Julia Packages and Packaging System

Chase Coleman & Spencer Lyon

3-4-16

Managing Packages

One of the tools that Julia provides is a built in package manager.

All of the package manager commands are within the Pkg module, and are called by Pkg.command(arg)

Two types of packages

  • Registered: Mature package that has some sense of approval from the community
  • Unregistered: Less mature package that maybe is still developing basic functionality

Adding and Removing Registered Packages

Registered packages can be added and removed by using Pkg.add("PackageName") and Pkg.rm("PackageName")


In [ ]:
# Pkg.add("Distributions")

In [ ]:
# Pkg.rm("Distributions")

Adding and Removing Unregistered Packages

Unregistered packages can be added by using Pkg.clone("git_repo_url") and are removed with Pkg.rm("PackageName")


In [ ]:
Pkg.rm("PlotlyJS")

In [1]:
Pkg.clone("https://github.com/spencerlyon2/PlotlyJS.jl.git")


INFO: Cloning PlotlyJS from https://github.com/spencerlyon2/PlotlyJS.jl.git
INFO: Computing changes...
INFO: No packages to install, update or remove
INFO: Package database updated

In [ ]:

Updating Packages

Packages can be updated to their most recent version by using Pkg.update()

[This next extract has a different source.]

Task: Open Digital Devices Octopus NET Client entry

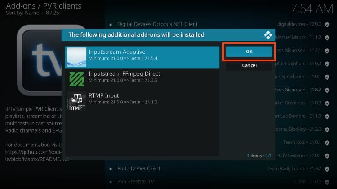Action: (x=157, y=24)
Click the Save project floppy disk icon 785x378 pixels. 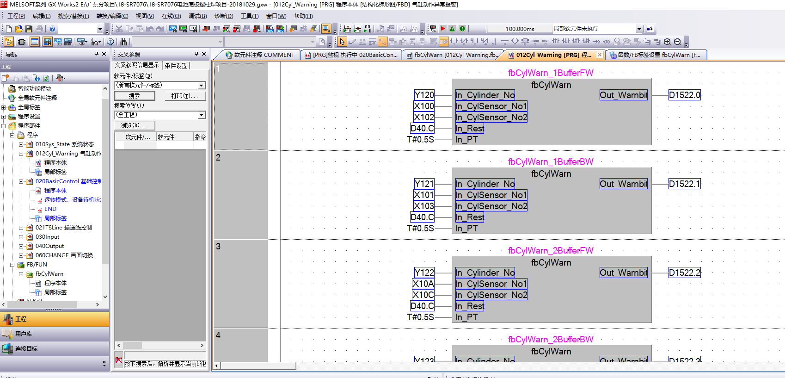coord(29,29)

Running this command will update:

  • Your local METADATA, which tracks all versions of registered packages
  • Registered packages to latest version
  • Unregistered packages to most recent commit on active branch

Doesn't update "dirty" packages (git status $\neq$ clean)

Distributions.jl

This is THE package for dealing with distributions and random variables.

It is also an excellent example of how to properly leverage multiple dispatch over different types.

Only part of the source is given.